WHAT YOU SHOULD DO
Print the stretch of the records from the line containing "click on open." through the line containing "center [807, 225].", reproducing each line verbatim, both ends included. Omit the pictures from your answer.

Screen-element location records
[START]

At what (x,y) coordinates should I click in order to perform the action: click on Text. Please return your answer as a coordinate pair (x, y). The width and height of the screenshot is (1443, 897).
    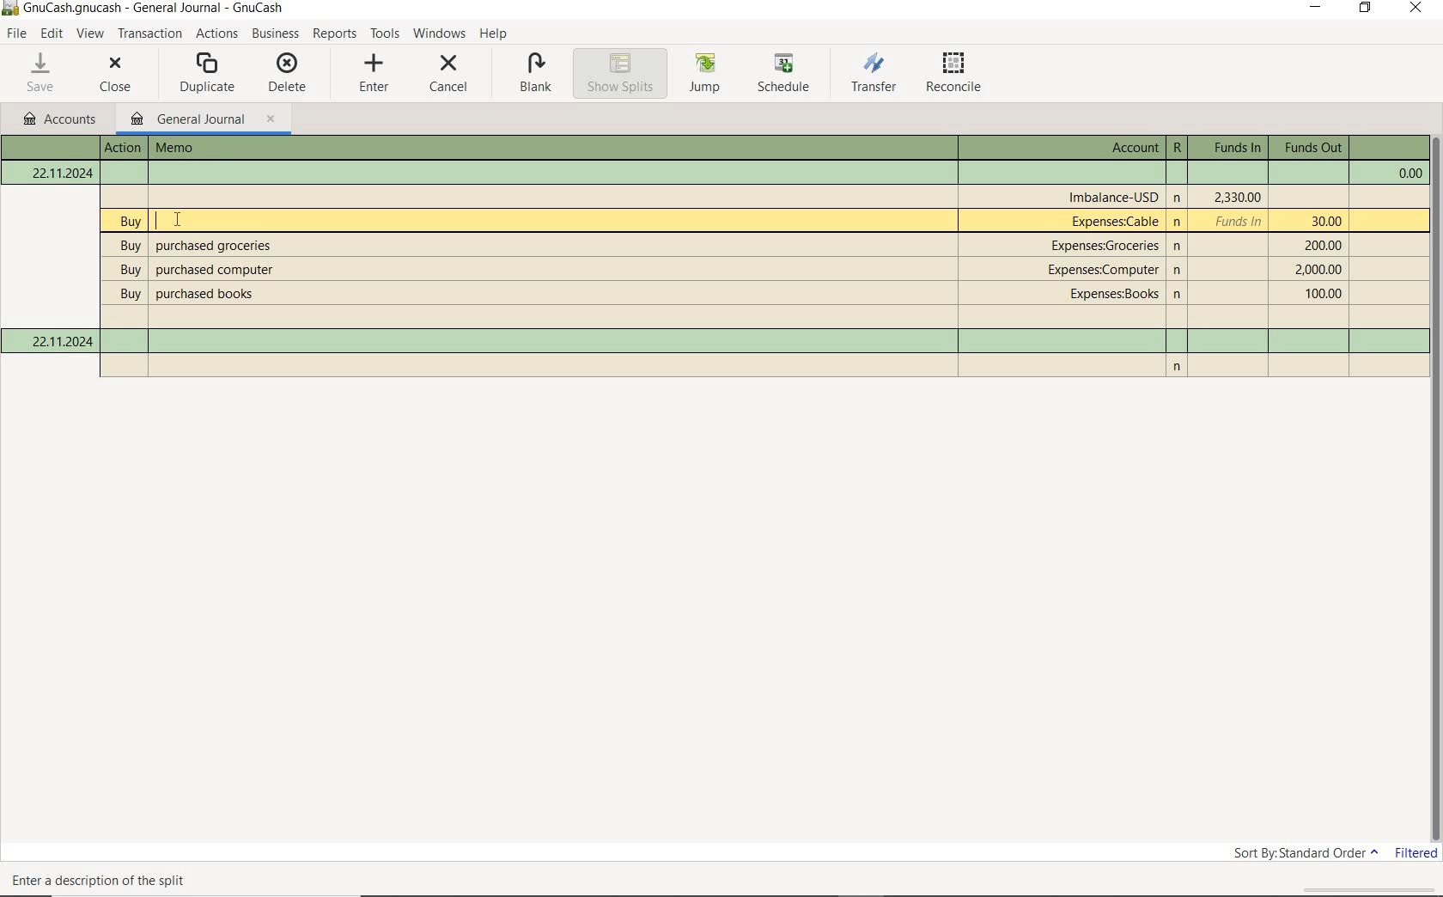
    Looking at the image, I should click on (783, 221).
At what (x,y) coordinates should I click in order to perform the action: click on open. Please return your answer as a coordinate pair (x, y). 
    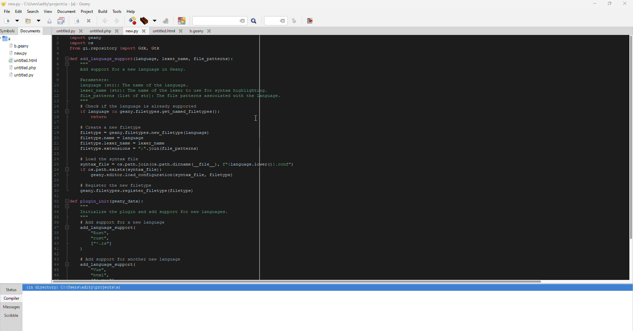
    Looking at the image, I should click on (28, 21).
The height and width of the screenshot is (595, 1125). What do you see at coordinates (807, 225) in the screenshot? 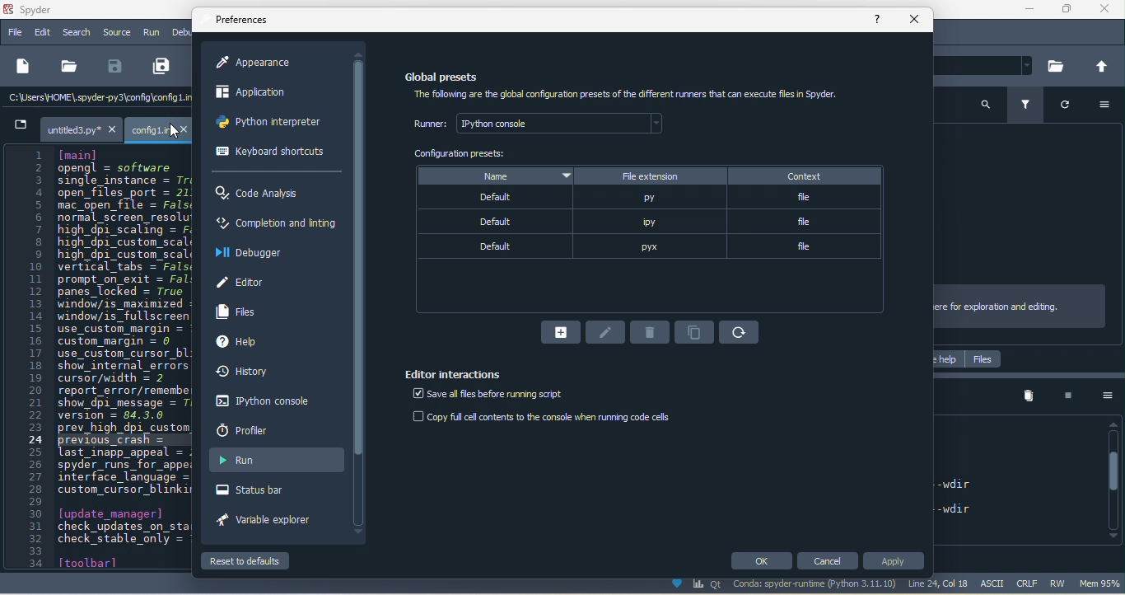
I see `file` at bounding box center [807, 225].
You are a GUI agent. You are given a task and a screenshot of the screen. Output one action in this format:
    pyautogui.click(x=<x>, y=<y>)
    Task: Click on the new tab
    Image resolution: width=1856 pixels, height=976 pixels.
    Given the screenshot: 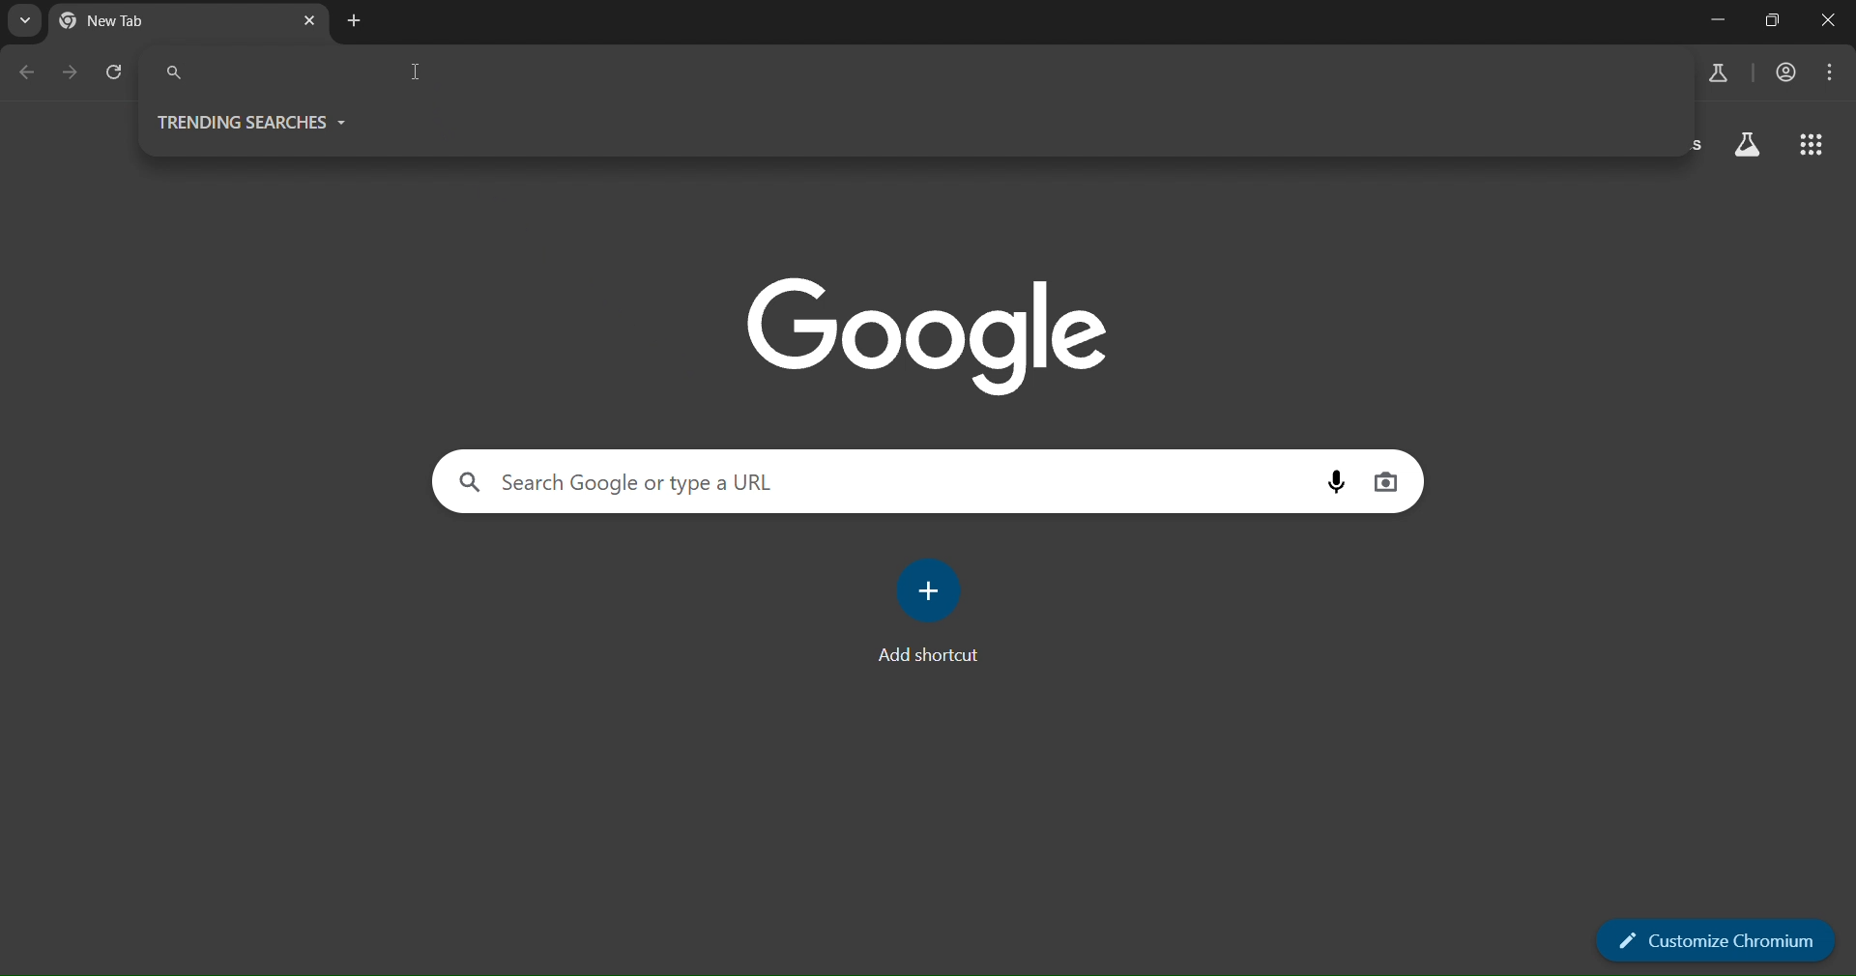 What is the action you would take?
    pyautogui.click(x=358, y=23)
    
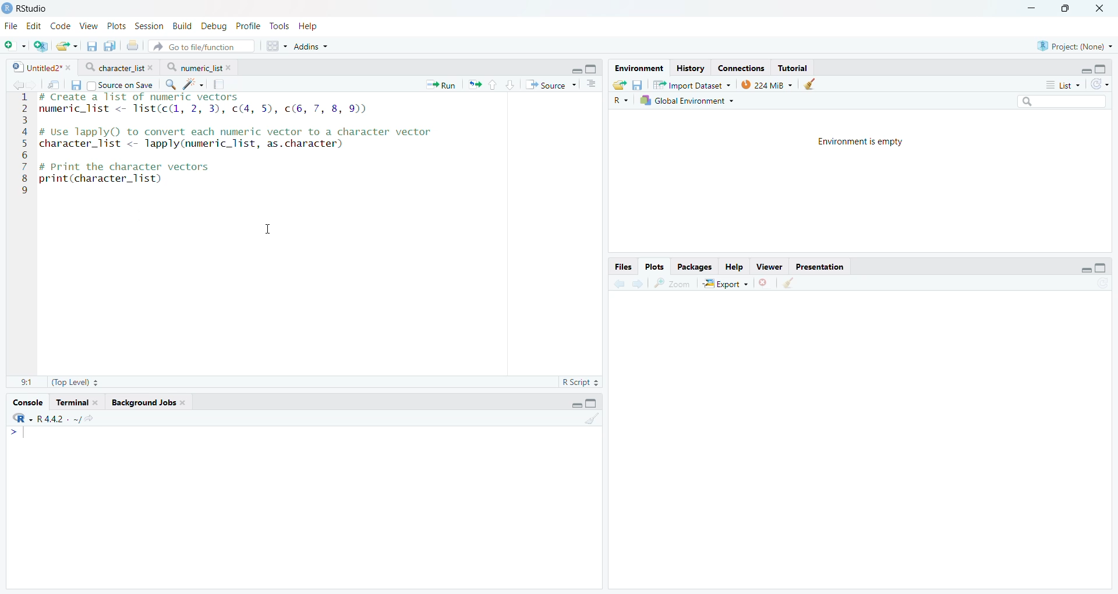 The height and width of the screenshot is (594, 1118). What do you see at coordinates (690, 67) in the screenshot?
I see `History` at bounding box center [690, 67].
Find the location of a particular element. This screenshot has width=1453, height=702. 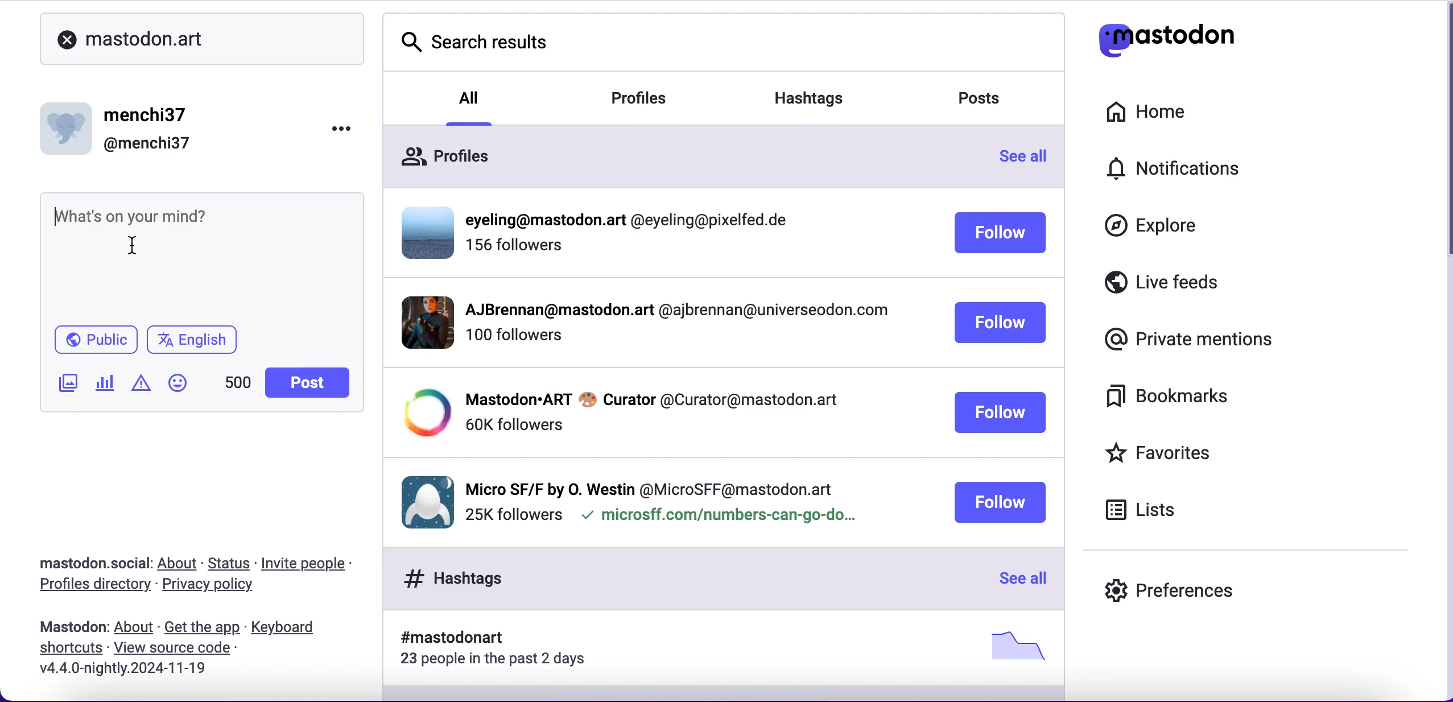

[END]

RESULT OF THIS EXERCISE
At what (x,y) coordinates should I click in order to perform the action: click on open. Please return your answer as a coordinate pair (x, y). 
    Looking at the image, I should click on (28, 21).
The height and width of the screenshot is (595, 1125). What do you see at coordinates (807, 225) in the screenshot? 
I see `file` at bounding box center [807, 225].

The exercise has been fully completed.